Farm improvement works can be funded with up to 50% grant aid from the scheme. More than 40 types of project are eligible, including installing water troughs, managing pesticides to reduce groundwater impacts, roofing manure & silage stores and works to keep livestock away from streams.
Andy Foot, who farms in the Dorset Stour, said: “I would encourage all farmers to get involved with the project as it is there to help. The grant can give you the kick start you need and the specialist training and advice that’s also on offer through CSF has been invaluable and doesn’t cost you anything.”
Cattle gathering area - After work supported by CGS
A network of Catchment Sensitive Farming project officers provide practical training, advice and grants to help farmers and land managers to take voluntary action to protect water bodies and the natural environment.

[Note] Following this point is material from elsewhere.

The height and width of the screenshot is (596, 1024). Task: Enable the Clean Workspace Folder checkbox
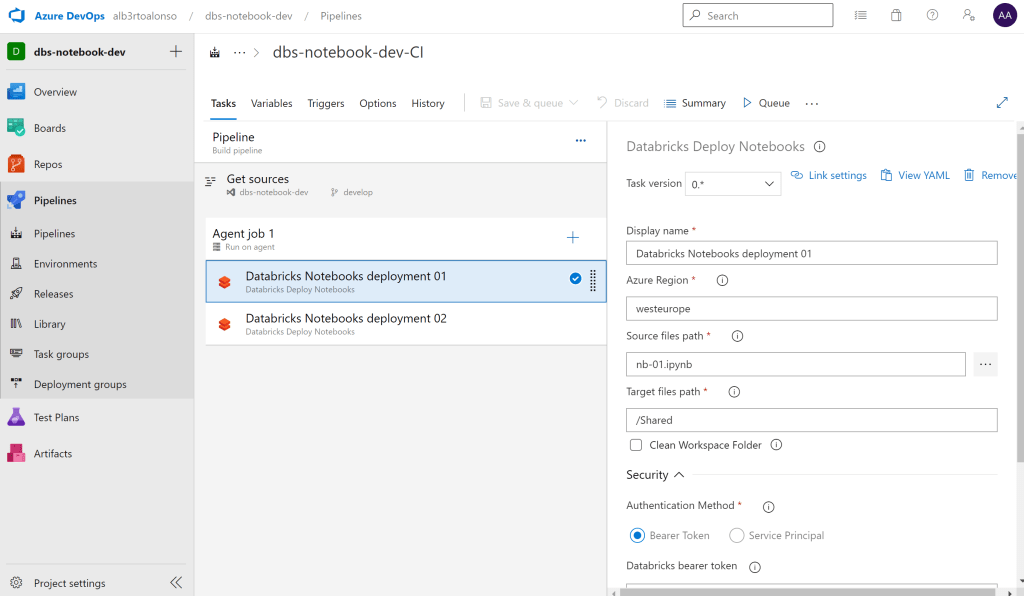coord(636,445)
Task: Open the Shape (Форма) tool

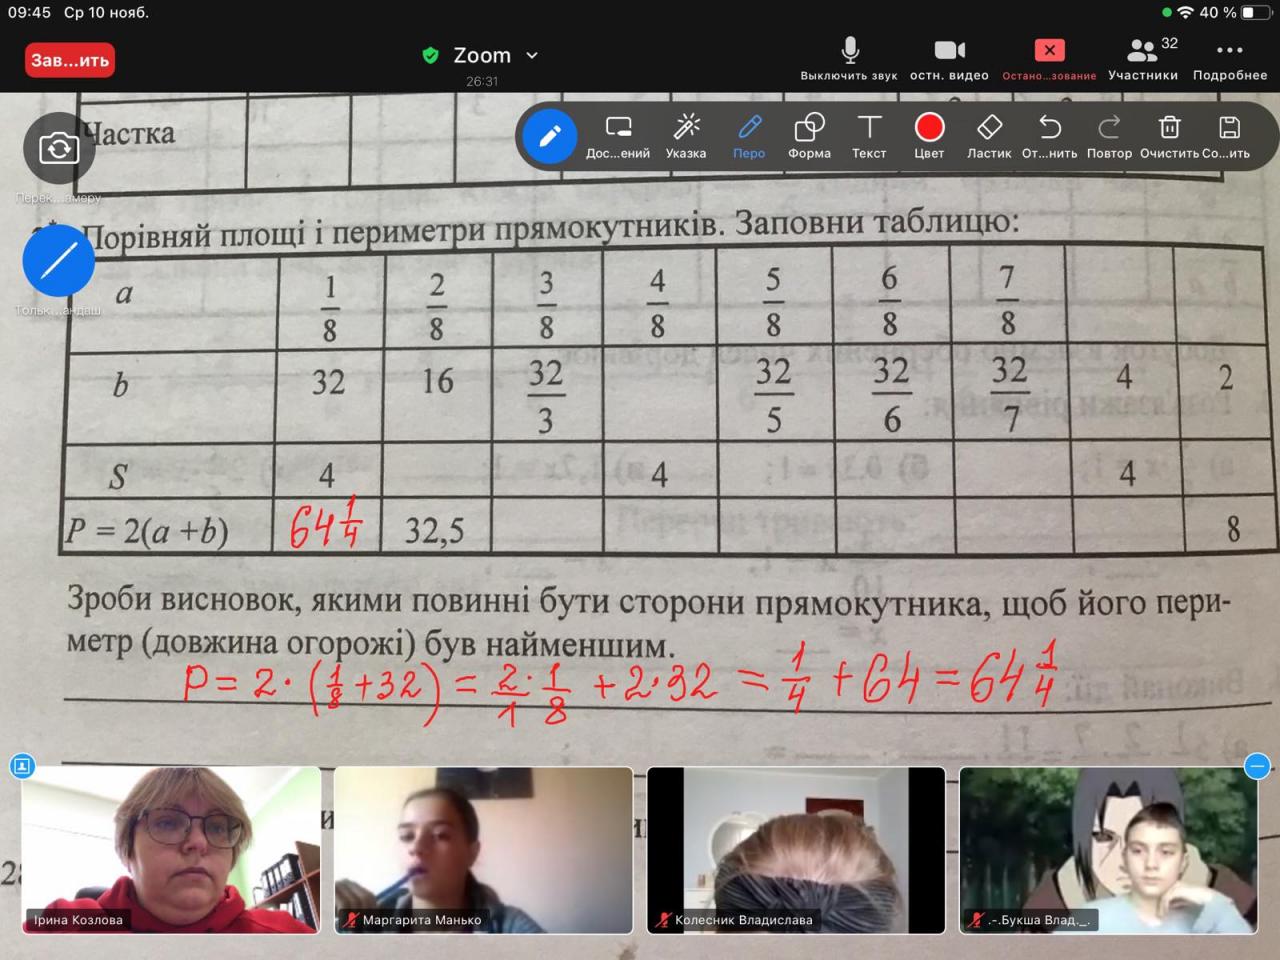Action: [809, 134]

Ian Fugler, Director of Land Management at Natural England added: “The deadline for applying for grants from the Capital Grants Scheme is fast approaching and I would urge farmers in the priority catchment areas to act now and put in an application. Projects funded by this scheme over recent years are already providing savings for thousands of farmers and enhancing local environments throughout England by improving water quality.
“It is not just the grant that the CSF project offers to farmers, although that is a great incentive to carry out works around the farm. It is also the amount of free specialist advice and training available – good soil management and better use of manures not only helps the environment but can save large amounts of money.”
Since it began five years ago over 3,000 farmers and land managers have received around £30m in grants for capital works.
Defra has recently announced an extension to the CSF Capital Grants Scheme and is making an additional £14 million available in 2012/13, bringing the total annual budget to over £21m. An extra £8 million will be made available in 2013/14. This means more farmers in the priority catchments can apply for a grant to make improvements that will reduce diffuse water pollution.
The Catchment Sensitive Farming Project is an excellent example of what can be achieved through partnership working and provides a great way for land managers to show their support for the Government’s new ‘Love Your River’ campaign.